If you're short on cash and you need a fridge or furniture, you might be tempted at "rent-to-own" options. These are appliance and furniture stores that let customers pay for items over time by forking over a monthly amount. But Consumer Reports illustrates why this is a pretty terrible idea. They break it down in the above video, but their money editor, Mandy Walker, puts it in pretty simple terms:

If these were loans, the equivalent interest rate would be between 50% and 150%. There's lots of fine print in the ads and in contracts, and many consumers just don't realise the full cost.
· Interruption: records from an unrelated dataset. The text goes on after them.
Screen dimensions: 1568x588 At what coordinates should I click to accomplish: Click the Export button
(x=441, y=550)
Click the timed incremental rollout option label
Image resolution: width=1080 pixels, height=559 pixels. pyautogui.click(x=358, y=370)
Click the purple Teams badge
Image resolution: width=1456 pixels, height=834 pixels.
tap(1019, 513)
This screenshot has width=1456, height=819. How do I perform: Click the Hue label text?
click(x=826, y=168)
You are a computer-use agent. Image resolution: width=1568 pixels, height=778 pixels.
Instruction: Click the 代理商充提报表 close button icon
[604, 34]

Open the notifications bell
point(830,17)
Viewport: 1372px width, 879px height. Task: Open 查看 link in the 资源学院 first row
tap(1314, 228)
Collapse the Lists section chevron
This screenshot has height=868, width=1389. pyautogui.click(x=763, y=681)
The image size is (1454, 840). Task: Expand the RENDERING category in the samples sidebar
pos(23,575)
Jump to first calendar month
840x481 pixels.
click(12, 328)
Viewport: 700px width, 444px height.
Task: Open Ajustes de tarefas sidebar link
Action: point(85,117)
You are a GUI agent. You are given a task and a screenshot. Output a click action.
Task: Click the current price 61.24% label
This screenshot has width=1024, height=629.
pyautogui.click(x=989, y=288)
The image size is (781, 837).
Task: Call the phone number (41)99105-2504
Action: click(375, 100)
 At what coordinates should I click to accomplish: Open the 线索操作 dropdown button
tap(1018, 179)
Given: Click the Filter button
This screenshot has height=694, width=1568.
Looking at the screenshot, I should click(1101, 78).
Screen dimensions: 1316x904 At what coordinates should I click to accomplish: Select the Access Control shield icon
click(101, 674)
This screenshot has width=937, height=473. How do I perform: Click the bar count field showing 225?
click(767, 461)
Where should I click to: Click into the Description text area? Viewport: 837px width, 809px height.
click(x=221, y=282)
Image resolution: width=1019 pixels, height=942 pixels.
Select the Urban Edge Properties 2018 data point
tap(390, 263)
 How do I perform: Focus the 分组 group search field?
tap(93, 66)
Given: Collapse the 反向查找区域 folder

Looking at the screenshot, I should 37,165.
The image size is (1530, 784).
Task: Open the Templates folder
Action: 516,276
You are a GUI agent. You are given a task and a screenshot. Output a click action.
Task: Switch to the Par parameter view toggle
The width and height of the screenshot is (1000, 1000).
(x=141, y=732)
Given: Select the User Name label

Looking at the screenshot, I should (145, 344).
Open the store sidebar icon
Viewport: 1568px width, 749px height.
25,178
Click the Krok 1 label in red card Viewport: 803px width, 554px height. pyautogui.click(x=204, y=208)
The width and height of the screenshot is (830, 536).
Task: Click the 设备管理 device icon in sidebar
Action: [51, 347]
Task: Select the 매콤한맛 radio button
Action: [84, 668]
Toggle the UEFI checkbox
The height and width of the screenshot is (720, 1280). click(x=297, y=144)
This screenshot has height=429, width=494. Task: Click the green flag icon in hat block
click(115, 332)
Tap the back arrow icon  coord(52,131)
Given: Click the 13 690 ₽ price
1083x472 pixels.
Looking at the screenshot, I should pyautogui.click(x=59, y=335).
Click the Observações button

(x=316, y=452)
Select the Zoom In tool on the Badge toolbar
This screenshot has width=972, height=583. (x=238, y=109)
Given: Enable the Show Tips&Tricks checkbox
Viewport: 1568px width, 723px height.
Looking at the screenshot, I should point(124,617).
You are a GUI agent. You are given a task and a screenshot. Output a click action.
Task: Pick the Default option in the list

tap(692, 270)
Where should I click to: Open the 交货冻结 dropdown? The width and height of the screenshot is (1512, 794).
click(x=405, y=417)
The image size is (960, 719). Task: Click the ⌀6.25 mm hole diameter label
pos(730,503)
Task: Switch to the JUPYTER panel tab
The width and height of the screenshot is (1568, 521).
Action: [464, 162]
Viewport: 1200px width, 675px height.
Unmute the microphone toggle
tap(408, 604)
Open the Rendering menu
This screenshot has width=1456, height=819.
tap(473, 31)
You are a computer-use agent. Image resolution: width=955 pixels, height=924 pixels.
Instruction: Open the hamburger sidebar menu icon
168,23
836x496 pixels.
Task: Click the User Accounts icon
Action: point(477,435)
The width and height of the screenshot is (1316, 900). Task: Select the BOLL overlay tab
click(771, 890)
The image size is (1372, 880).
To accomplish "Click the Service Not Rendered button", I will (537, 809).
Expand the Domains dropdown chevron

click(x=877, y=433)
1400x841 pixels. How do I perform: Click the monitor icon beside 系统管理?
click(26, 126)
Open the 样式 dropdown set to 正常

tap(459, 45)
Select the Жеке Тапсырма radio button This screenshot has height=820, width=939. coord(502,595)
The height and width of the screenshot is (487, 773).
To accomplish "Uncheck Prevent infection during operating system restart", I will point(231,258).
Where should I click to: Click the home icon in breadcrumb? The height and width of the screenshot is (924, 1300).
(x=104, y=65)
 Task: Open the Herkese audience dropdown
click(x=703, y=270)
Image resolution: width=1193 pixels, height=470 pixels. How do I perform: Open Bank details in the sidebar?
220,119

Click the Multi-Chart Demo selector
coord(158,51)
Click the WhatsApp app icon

With a typical plan, you might make monthly payments for two years before buying the appliance at a listed cash price. Consumer Reports found that some of these plans end up costing consumers hundreds of dollars more over time than just paying for the item outright.

It's a classic debt trap, and one that they explain more in the linked article below.

What You Should Know About Rent-To-Own Retail Models: Extra Costs, High Interest Rates [Consumer Reports]


Comments

    No different to buying a house with mortgage vs cash. Maybe that's the way your cash flows.... can't afford it outright, but can afford a lower, albeit usurous, sum on a monthly basis. The alternatives are not necessarily a desirable option - twice weekly launderette, milk crates, or old mattress on the floor for example..

    But for some things, if you're not too ambitious, there are numerous 2nd hand options available much cheaper.

    Of course it's a rort. Anyone who thinks otherwise is a fool.

    But these schemes are mostly targeting the same market as pay-day loans. Such people either don't have the lump sum to buy outright or access to low-rate finance. Their options are 1) don't have the appliance, or 2) get it on punitive credit. The choices are shonky "rental" schemes or some other high interest loan. Either way, they're not going to get a good deal and the debt cycle is perpetuated.

    Being informed is fine, but sadly won't alter the above.

    In Australian there are a number of organisations (such as Good Shepherd Microfinance) that offer no/low interest loans for the purchase of basic household appliances for the genuinely needy - so maybe not the core group of Lifehacker readers! Organisations like these don't advertise (obviously). Worth knowing about to assist those genuinely in need.